-- Start of EXTRACTED MATERIAL --

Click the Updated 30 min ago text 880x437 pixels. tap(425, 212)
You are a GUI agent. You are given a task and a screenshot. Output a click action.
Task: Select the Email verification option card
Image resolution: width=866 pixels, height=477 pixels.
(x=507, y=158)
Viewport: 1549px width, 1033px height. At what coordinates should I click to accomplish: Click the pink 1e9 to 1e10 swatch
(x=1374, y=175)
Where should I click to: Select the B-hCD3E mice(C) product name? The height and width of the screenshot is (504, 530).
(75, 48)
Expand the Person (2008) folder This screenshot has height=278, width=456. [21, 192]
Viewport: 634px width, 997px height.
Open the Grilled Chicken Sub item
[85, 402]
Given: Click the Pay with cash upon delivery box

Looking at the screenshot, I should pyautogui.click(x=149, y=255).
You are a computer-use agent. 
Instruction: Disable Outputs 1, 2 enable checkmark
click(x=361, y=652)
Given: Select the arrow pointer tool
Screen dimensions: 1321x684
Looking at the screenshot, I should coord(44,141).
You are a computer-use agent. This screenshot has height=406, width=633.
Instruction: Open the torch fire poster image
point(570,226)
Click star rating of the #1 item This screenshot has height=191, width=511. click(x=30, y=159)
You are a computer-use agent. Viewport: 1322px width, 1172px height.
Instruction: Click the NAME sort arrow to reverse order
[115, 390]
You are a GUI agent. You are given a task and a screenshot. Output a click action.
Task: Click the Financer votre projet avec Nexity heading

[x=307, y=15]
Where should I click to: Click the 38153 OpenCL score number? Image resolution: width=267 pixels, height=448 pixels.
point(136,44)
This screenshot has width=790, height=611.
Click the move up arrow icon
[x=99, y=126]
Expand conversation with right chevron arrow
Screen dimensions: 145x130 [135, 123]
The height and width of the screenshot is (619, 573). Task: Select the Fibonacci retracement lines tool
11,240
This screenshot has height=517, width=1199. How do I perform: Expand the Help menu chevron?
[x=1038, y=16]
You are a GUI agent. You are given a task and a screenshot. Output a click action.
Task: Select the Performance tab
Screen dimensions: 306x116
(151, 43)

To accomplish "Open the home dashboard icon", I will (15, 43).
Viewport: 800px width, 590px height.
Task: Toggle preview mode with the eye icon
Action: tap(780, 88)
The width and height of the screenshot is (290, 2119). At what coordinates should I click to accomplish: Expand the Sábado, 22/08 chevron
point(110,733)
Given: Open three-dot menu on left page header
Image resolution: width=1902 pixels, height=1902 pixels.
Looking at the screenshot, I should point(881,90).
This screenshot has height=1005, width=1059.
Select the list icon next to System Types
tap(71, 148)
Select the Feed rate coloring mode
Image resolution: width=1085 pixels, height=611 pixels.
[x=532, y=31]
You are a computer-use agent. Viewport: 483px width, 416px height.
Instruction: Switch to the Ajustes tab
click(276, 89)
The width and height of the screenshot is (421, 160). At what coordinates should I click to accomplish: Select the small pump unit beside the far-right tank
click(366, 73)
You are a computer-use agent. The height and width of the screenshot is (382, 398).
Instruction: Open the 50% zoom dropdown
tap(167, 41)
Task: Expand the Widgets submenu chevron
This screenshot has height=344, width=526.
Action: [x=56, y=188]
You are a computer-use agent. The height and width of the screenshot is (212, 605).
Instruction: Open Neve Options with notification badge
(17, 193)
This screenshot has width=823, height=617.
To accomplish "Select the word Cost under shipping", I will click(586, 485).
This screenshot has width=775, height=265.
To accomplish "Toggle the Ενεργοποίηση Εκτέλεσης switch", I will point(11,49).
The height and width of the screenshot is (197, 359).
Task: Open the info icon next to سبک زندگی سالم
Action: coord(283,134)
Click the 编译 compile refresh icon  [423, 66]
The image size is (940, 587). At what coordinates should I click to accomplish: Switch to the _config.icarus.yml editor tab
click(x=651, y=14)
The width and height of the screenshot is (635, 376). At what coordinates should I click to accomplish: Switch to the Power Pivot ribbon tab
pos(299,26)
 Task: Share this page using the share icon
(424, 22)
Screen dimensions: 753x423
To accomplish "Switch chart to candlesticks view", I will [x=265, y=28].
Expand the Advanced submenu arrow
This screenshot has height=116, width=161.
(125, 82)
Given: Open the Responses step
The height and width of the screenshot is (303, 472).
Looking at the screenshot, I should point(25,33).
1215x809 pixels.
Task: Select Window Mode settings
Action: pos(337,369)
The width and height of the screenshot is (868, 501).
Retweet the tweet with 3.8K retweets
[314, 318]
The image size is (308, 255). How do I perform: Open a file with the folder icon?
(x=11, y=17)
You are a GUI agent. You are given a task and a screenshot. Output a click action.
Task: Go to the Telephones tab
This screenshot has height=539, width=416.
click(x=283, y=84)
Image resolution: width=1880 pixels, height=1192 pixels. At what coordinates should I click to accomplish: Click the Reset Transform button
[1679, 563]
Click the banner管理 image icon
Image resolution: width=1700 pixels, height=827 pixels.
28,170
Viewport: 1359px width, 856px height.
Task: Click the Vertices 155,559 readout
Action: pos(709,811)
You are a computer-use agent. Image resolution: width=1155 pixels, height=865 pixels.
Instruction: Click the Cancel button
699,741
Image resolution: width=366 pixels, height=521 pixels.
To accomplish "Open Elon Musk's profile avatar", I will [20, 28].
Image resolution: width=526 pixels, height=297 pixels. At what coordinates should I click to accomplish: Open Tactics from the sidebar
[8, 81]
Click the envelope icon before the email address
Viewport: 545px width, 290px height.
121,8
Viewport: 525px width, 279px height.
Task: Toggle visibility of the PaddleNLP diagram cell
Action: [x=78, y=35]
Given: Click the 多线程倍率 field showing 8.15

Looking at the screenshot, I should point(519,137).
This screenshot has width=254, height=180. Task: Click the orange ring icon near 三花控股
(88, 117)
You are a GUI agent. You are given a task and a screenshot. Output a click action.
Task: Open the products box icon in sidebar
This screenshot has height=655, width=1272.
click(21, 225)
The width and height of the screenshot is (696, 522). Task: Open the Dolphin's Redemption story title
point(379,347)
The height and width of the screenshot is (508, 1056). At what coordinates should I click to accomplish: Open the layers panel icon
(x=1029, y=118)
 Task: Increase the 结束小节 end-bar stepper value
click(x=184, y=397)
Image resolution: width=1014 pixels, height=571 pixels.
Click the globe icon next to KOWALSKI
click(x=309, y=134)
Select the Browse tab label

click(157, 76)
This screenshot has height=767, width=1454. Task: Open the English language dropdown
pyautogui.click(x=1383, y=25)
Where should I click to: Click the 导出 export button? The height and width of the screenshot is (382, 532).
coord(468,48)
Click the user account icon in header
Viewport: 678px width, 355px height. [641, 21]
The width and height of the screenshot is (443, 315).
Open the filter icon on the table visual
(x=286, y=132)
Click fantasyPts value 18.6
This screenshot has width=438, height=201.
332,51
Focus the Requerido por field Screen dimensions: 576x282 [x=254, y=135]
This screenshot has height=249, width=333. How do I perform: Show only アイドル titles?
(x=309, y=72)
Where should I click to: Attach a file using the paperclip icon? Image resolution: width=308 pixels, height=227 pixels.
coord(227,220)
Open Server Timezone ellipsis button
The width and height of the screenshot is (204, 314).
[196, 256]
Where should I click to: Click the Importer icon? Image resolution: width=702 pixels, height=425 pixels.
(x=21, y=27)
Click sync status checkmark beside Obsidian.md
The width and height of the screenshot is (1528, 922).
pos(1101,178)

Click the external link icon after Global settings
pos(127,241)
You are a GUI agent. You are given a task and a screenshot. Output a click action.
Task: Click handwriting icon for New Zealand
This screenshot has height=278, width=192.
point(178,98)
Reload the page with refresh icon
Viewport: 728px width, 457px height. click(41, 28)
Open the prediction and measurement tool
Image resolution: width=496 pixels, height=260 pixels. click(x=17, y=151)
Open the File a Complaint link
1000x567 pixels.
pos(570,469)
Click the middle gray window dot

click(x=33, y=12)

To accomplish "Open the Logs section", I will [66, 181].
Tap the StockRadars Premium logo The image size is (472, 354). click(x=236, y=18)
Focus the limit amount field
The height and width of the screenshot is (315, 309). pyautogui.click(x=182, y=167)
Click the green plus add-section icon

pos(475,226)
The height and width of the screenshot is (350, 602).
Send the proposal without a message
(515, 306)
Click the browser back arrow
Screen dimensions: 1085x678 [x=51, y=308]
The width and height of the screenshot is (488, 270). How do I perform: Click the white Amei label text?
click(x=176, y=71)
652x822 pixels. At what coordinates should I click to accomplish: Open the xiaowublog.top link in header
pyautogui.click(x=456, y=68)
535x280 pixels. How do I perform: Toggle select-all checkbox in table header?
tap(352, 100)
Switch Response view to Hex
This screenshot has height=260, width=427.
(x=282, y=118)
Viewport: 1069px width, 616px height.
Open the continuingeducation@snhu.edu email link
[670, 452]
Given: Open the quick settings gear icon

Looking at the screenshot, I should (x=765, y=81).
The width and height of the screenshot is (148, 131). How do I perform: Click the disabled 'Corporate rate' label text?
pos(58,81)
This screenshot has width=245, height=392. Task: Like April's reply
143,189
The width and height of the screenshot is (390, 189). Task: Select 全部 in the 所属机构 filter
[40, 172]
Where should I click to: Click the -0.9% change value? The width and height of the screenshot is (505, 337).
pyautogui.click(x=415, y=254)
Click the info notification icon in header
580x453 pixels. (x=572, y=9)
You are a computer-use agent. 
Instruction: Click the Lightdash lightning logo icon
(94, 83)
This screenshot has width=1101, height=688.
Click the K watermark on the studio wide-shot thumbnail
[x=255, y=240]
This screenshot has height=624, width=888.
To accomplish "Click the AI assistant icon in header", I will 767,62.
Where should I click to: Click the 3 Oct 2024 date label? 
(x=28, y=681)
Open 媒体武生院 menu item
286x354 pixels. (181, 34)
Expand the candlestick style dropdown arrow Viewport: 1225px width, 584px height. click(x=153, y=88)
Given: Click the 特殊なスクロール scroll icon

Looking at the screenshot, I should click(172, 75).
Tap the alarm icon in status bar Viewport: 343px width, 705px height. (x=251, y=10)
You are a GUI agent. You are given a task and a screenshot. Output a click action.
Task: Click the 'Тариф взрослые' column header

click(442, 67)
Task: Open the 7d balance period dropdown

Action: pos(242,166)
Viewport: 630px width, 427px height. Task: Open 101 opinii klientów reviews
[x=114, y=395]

-- End of EXTRACTED MATERIAL --

▶ [SHORT TASK]: Switch "Telephones" to "Contacts" in the entries that begin at the line containing "Given: Open the Responses step" and end at the line containing "will [20, 28].", and reproduce only those lines with everything else unchanged.

▶ [ANSWER TO THE TASK]:
Given: Open the Responses step
The height and width of the screenshot is (303, 472).
Looking at the screenshot, I should point(25,33).
1215x809 pixels.
Task: Select Window Mode settings
Action: pos(337,369)
The width and height of the screenshot is (868, 501).
Retweet the tweet with 3.8K retweets
[314, 318]
The image size is (308, 255). How do I perform: Open a file with the folder icon?
(x=11, y=17)
You are a GUI agent. You are given a task and a screenshot. Output a click action.
Task: Go to the Contacts tab
This screenshot has height=539, width=416.
click(x=283, y=84)
Image resolution: width=1880 pixels, height=1192 pixels. At what coordinates should I click to accomplish: Click the Reset Transform button
[1679, 563]
Click the banner管理 image icon
Image resolution: width=1700 pixels, height=827 pixels.
28,170
Viewport: 1359px width, 856px height.
Task: Click the Vertices 155,559 readout
Action: pos(709,811)
You are a computer-use agent. Image resolution: width=1155 pixels, height=865 pixels.
Instruction: Click the Cancel button
699,741
Image resolution: width=366 pixels, height=521 pixels.
To accomplish "Open Elon Musk's profile avatar", I will [20, 28].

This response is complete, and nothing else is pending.